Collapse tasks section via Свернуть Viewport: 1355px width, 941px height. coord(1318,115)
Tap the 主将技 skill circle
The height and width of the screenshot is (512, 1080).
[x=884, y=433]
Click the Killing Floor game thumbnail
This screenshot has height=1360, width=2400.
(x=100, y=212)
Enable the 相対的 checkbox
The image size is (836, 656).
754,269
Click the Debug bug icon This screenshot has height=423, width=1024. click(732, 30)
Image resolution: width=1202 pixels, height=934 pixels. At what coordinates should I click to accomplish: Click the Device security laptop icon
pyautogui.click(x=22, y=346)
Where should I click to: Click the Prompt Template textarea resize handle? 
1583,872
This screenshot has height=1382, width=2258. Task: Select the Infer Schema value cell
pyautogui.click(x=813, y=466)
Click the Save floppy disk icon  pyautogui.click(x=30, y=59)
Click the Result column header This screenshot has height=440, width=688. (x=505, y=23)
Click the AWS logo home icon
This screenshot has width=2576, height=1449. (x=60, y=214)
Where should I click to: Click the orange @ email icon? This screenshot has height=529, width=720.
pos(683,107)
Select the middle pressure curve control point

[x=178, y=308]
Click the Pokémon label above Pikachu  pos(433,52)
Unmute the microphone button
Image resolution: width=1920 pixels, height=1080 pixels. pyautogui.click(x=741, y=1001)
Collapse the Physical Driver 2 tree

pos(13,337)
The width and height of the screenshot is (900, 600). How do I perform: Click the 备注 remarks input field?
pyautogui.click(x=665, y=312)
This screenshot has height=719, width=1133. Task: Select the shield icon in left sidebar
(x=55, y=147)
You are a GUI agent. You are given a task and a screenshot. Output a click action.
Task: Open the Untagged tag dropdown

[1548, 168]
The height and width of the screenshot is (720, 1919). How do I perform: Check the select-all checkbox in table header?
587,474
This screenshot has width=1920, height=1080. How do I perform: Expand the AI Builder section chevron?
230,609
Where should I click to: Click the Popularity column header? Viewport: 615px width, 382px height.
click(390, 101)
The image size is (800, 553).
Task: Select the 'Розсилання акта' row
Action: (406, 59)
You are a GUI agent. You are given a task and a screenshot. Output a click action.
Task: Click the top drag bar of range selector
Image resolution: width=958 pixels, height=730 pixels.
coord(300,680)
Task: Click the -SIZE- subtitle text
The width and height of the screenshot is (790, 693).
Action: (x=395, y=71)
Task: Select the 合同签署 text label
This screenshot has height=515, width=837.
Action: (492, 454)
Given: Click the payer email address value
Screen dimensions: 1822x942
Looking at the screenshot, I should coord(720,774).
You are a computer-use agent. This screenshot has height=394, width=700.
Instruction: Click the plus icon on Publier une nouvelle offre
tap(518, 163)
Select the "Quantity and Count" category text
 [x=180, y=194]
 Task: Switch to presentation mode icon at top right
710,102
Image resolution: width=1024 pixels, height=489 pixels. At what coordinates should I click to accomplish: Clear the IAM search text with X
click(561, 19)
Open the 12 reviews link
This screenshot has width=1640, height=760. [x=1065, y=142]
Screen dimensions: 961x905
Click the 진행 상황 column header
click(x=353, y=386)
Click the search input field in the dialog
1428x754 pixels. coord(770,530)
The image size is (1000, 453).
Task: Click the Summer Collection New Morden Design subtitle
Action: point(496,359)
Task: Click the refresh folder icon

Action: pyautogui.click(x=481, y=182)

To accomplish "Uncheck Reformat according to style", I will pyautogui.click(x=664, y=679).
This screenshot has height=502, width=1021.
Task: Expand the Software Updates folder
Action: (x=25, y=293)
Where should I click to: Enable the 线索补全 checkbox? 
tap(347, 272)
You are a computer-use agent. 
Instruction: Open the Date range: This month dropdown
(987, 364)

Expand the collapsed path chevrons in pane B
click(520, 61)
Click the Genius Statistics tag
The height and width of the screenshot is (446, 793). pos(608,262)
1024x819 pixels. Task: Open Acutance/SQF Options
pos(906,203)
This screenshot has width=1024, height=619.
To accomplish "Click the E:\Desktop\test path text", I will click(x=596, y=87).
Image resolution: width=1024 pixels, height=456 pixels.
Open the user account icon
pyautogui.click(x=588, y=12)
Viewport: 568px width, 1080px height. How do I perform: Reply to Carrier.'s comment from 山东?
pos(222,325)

-- TASK OBJECTIVE --
Rewrite every one of the items above, changing "column header" to "column title" wherever it occurs and leaving all other text as it is.

-- FINISHED ANSWER --
Collapse tasks section via Свернуть Viewport: 1355px width, 941px height. coord(1318,115)
Tap the 主将技 skill circle
The height and width of the screenshot is (512, 1080).
[x=884, y=433]
Click the Killing Floor game thumbnail
This screenshot has height=1360, width=2400.
(x=100, y=212)
Enable the 相対的 checkbox
The image size is (836, 656).
754,269
Click the Debug bug icon This screenshot has height=423, width=1024. click(732, 30)
Image resolution: width=1202 pixels, height=934 pixels. At what coordinates should I click to accomplish: Click the Device security laptop icon
pyautogui.click(x=22, y=346)
Where should I click to: Click the Prompt Template textarea resize handle? 
1583,872
This screenshot has height=1382, width=2258. Task: Select the Infer Schema value cell
pyautogui.click(x=813, y=466)
Click the Save floppy disk icon  pyautogui.click(x=30, y=59)
Click the Result column title This screenshot has height=440, width=688. (x=505, y=23)
Click the AWS logo home icon
This screenshot has width=2576, height=1449. (x=60, y=214)
Where should I click to: Click the orange @ email icon? This screenshot has height=529, width=720.
pos(683,107)
Select the middle pressure curve control point

[x=178, y=308]
Click the Pokémon label above Pikachu  pos(433,52)
Unmute the microphone button
Image resolution: width=1920 pixels, height=1080 pixels. pyautogui.click(x=741, y=1001)
Collapse the Physical Driver 2 tree

pos(13,337)
The width and height of the screenshot is (900, 600). How do I perform: Click the 备注 remarks input field?
pyautogui.click(x=665, y=312)
This screenshot has height=719, width=1133. Task: Select the shield icon in left sidebar
(x=55, y=147)
You are a GUI agent. You are given a task and a screenshot. Output a click action.
Task: Open the Untagged tag dropdown

[1548, 168]
The height and width of the screenshot is (720, 1919). How do I perform: Check the select-all checkbox in table header?
587,474
This screenshot has width=1920, height=1080. How do I perform: Expand the AI Builder section chevron?
230,609
Where should I click to: Click the Popularity column title? Viewport: 615px width, 382px height.
click(390, 101)
The image size is (800, 553).
Task: Select the 'Розсилання акта' row
Action: (406, 59)
You are a GUI agent. You are given a task and a screenshot. Output a click action.
Task: Click the top drag bar of range selector
Image resolution: width=958 pixels, height=730 pixels.
coord(300,680)
Task: Click the -SIZE- subtitle text
The width and height of the screenshot is (790, 693).
Action: (x=395, y=71)
Task: Select the 合同签署 text label
This screenshot has height=515, width=837.
Action: (492, 454)
Given: Click the payer email address value
Screen dimensions: 1822x942
Looking at the screenshot, I should coord(720,774).
You are a computer-use agent. This screenshot has height=394, width=700.
Instruction: Click the plus icon on Publier une nouvelle offre
tap(518, 163)
Select the "Quantity and Count" category text
 [x=180, y=194]
 Task: Switch to presentation mode icon at top right
710,102
Image resolution: width=1024 pixels, height=489 pixels. At what coordinates should I click to accomplish: Clear the IAM search text with X
click(561, 19)
Open the 12 reviews link
This screenshot has width=1640, height=760. [x=1065, y=142]
Screen dimensions: 961x905
Click the 진행 상황 column title
click(x=353, y=386)
Click the search input field in the dialog
1428x754 pixels. coord(770,530)
The image size is (1000, 453).
Task: Click the Summer Collection New Morden Design subtitle
Action: point(496,359)
Task: Click the refresh folder icon

Action: pyautogui.click(x=481, y=182)

To accomplish "Uncheck Reformat according to style", I will pyautogui.click(x=664, y=679).
This screenshot has height=502, width=1021.
Task: Expand the Software Updates folder
Action: (x=25, y=293)
Where should I click to: Enable the 线索补全 checkbox? 
tap(347, 272)
You are a computer-use agent. 
Instruction: Open the Date range: This month dropdown
(987, 364)

Expand the collapsed path chevrons in pane B
click(520, 61)
Click the Genius Statistics tag
The height and width of the screenshot is (446, 793). pos(608,262)
1024x819 pixels. Task: Open Acutance/SQF Options
pos(906,203)
This screenshot has width=1024, height=619.
To accomplish "Click the E:\Desktop\test path text", I will click(x=596, y=87).
Image resolution: width=1024 pixels, height=456 pixels.
Open the user account icon
pyautogui.click(x=588, y=12)
Viewport: 568px width, 1080px height. How do I perform: Reply to Carrier.'s comment from 山东?
pos(222,325)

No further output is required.